## [WORK INSTRUCTION]
Show all lines from the material that carry the word "agent".
• • • •
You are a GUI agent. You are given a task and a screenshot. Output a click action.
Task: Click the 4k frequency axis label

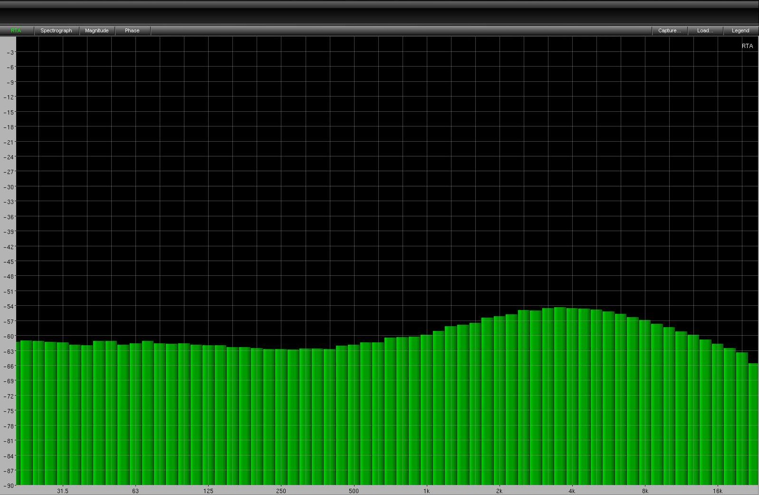click(x=572, y=491)
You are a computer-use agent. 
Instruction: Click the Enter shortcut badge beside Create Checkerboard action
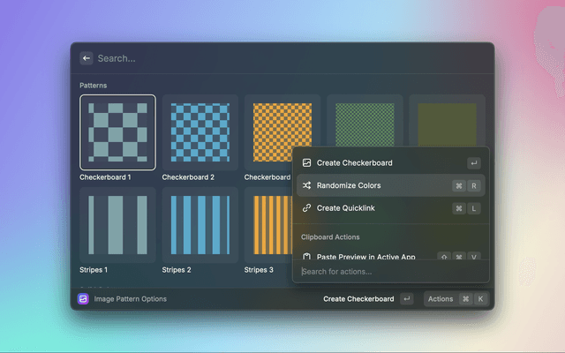[x=474, y=163]
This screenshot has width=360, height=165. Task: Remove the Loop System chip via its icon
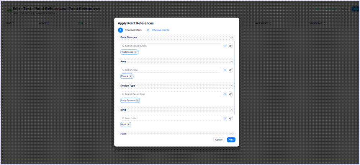click(137, 100)
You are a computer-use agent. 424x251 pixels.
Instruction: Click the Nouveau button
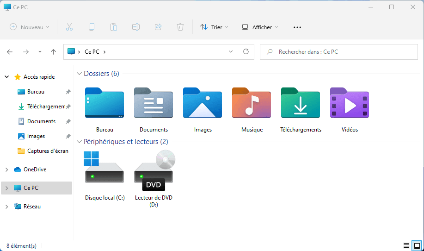pos(30,27)
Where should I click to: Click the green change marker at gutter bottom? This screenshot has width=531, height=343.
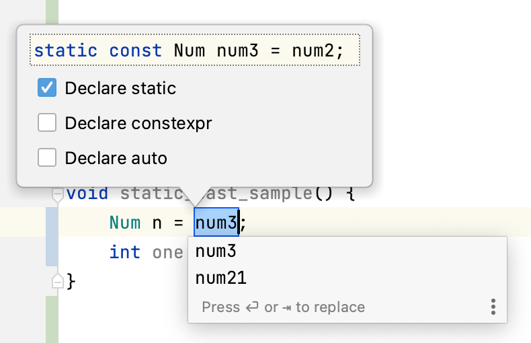tap(52, 319)
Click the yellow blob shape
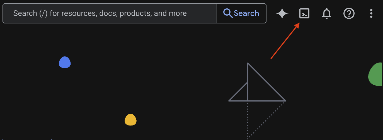The height and width of the screenshot is (140, 383). click(x=130, y=120)
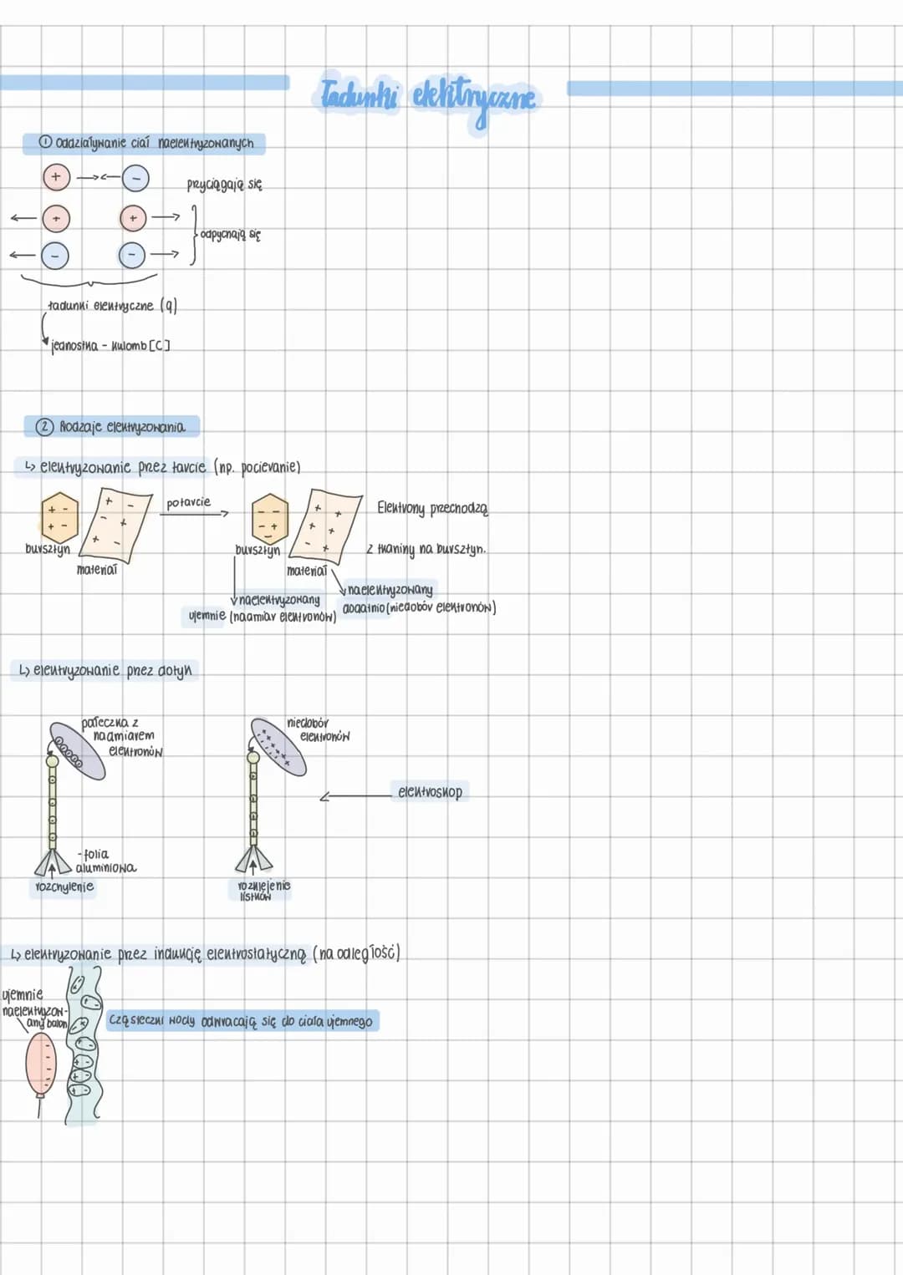Click the circled number 1 icon
This screenshot has width=903, height=1275.
click(45, 143)
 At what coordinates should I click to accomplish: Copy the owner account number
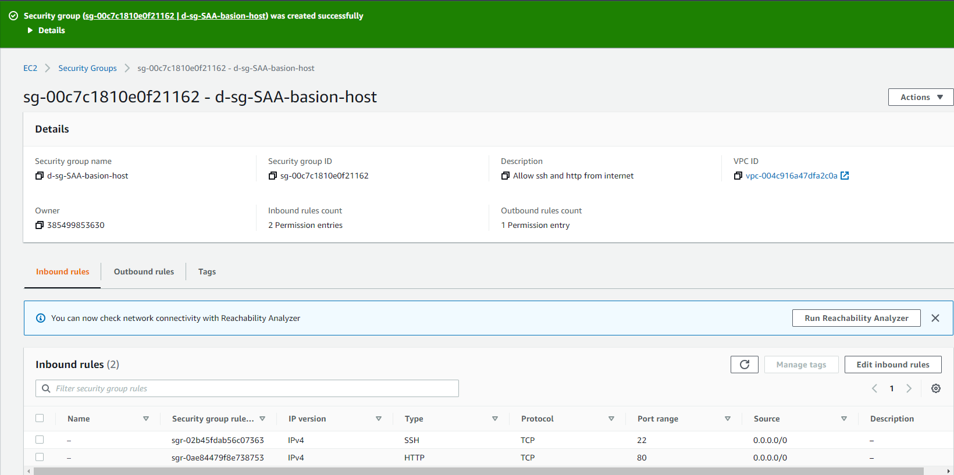(x=40, y=225)
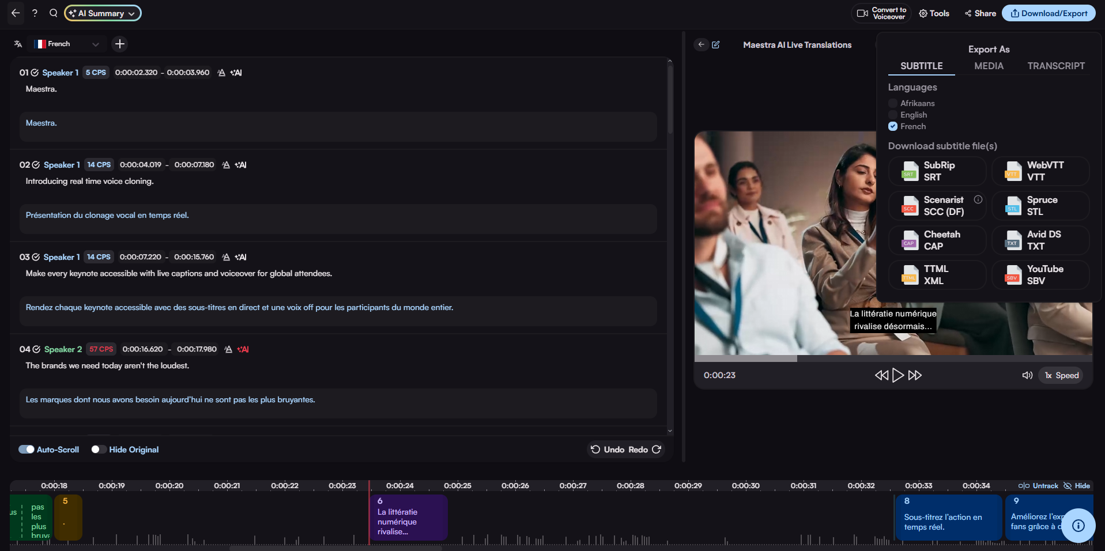
Task: Switch to the TRANSCRIPT export tab
Action: click(1055, 66)
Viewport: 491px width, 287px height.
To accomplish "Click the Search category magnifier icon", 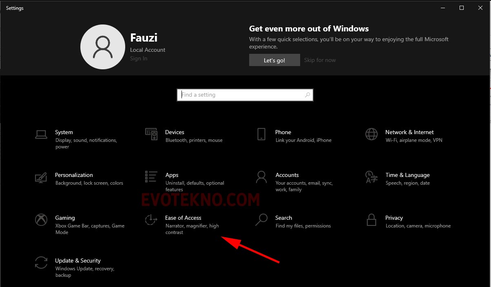I will (x=261, y=220).
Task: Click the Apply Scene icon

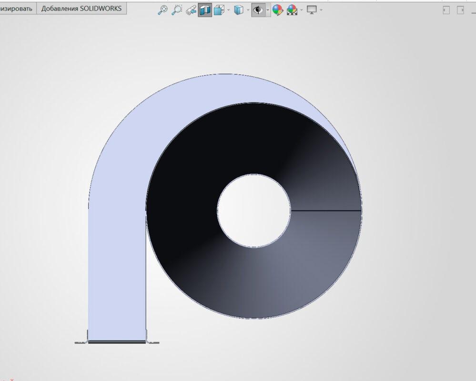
• • • •
## [SOLUTION FOR THIS TASK]
You are a GUI agent. You are given a task and a screenshot. Output a click action.
You are a computer-use agent. 
You are a computer-use agent. 424x251 pixels.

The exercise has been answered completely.